The book speaks eloquently on the ramifications of the politics of unrest on individual lives. Was this a case of the writer’s environment simply manifesting itself in his work, or was it an end you hoped to achieve when you began writing the story of Eneas McNulty?

The actual story of Eneas, as it unfolded, consistently surprised me. It interested me greatly that he was on the “wrong” side of official history and yet might be an innocent man, enduring the punishments and exclusions of the guilty. It’s hard for us now to realize that before independence everyone in Ireland was born British, and that the police force and the army had a history of hundreds of years, and were manned largely by Irishmen and Catholics to boot. That history is much more complicated and even unsolvable and more relentlessly meaningless in some ways than we would like. It was an act of foolishness and shortsightedness on Eneas’s part to join the police when he did, but at the same time the police had provided a refuge and a living for many an Irish family. All such have been demonised by official history, understandably, but Irish history is an extraordinary tapestry of light and shade. It is not a clear-cut cartoon of Cops and Robbers, Cowboys and Indians, Goodies and Baddies, Heroes and Traitors. It’s all mixed and tumbled together; and in a way, this fact, which bedevilled us for so long, may in the end prove our salvation.


DISCUSSION QUESTIONS
  • Eneas is dogged throughout his life by the collapse of his friendship with Jonno Lynch and the fallout that accompanies it. How does their relationship change throughout the course of the story? In what ways does it remain constant? How does their relationship fit or defy our conventional notions of a hero/villain relationship?
     
  • Avenue 1 1/2, Galveston’s red light district, makes a deep impression on Eneas, despite the brief amount of time he spends there and his apparent rejection of the pleasures it offers. What does the area represent to Eneas, and how does this contribute to our understanding of his character?
     
  • Eneas and his friend Harcourt are described as “scraps of people both, blown off the road of life by history’s hungry breezes.” Consider their relationship—what they have in common and how they differ. In what ways do Sligo and Lagos share for them a similar appeal, as well as similarly insurmountable obstacles?
     
  • Roseanne, Eneas’s sister-in-law, is a mysterious character with whom Eneas seems to share a deep but elusive connection. What does she represent in the story, and what does her relationship with Eneas tell us about him?
     
  • The clothes one wears, and the people who produce them, are important concepts in the book.
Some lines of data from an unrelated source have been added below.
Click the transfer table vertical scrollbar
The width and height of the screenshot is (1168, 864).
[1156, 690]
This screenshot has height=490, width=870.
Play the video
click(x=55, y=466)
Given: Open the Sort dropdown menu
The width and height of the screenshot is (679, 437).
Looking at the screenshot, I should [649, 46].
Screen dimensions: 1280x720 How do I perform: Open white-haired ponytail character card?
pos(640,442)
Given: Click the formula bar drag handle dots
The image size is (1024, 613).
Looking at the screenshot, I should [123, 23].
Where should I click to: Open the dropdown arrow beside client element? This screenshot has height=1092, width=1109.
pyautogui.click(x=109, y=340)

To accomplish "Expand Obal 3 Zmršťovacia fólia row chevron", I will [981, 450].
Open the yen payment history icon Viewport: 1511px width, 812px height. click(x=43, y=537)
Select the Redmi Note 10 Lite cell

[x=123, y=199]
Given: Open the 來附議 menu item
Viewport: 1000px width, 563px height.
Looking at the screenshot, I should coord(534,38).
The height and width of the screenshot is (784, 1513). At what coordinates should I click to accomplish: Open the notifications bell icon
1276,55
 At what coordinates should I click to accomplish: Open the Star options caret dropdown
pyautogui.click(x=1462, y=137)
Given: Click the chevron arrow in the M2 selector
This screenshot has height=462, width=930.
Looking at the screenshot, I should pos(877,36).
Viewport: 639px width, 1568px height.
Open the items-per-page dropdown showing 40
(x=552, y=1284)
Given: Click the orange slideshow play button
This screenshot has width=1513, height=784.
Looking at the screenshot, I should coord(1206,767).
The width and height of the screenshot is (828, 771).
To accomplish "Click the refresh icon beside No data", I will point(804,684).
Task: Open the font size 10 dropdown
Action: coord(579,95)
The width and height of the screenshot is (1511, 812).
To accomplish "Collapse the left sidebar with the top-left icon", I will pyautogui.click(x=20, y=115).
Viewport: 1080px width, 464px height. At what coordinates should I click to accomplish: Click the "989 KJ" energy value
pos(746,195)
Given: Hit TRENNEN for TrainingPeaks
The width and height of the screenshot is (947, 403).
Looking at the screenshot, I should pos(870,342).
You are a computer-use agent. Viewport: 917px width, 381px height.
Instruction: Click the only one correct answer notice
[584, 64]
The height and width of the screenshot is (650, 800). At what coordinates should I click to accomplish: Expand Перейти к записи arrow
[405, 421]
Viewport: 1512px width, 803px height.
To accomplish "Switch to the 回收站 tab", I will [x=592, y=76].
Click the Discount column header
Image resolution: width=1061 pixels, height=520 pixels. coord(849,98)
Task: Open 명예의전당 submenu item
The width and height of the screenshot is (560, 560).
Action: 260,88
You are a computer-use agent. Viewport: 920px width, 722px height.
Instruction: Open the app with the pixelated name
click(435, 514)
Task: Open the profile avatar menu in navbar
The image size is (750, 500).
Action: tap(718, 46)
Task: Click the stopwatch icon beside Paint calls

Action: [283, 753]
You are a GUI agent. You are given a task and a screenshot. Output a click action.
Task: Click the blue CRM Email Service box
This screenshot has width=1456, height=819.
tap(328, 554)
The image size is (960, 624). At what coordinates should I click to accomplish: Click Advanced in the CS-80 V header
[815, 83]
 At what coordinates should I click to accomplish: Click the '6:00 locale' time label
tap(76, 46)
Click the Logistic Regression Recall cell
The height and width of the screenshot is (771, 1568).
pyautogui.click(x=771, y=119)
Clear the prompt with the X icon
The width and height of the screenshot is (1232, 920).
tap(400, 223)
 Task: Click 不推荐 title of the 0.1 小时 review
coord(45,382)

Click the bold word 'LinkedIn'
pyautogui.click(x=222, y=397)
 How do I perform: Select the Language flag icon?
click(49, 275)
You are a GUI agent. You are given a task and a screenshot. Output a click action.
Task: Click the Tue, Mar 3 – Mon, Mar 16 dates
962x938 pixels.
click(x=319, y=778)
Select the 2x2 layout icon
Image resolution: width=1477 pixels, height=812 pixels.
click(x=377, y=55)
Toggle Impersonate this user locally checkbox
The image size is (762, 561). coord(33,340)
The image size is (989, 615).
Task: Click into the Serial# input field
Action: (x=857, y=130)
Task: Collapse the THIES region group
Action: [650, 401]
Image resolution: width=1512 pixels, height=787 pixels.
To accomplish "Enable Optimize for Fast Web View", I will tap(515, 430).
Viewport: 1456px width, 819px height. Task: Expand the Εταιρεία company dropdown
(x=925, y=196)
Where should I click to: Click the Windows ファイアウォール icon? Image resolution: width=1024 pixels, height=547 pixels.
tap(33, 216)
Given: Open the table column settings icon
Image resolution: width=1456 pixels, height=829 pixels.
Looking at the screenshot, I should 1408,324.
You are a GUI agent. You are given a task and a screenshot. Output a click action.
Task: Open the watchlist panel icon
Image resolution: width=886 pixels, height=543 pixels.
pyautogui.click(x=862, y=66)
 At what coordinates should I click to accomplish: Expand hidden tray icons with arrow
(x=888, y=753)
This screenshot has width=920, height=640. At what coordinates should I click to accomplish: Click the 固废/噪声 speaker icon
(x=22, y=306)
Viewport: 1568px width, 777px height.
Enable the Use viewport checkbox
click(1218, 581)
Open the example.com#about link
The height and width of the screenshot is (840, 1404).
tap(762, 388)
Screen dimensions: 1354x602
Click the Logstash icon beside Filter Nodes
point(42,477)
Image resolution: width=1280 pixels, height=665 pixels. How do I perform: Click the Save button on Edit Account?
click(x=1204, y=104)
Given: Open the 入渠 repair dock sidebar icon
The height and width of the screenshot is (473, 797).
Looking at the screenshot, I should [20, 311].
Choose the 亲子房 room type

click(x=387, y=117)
There are vivid descriptions of men in dark coats; Eneas’s father is a tailor by trade; and much is made of the blue suit that Eneas dons late in the story. How does the author’s use of the clothing motif contribute to our understanding of the characters, and the changes some of them undergo?
     
  • The archetypal wanderer, Eneas McNulty has “longitude and latitude written in his bones.” He spends an extended period of time in a number of places, but is always driven on again by circumstance. Consider his time spent in Galveston, France, and Lagos. How does each location provide elements of home that Eneas longs for? What does each location lack? In what ways is his home on the Isle of Dogs different from his previous stops, and how is it an appropriate final destination?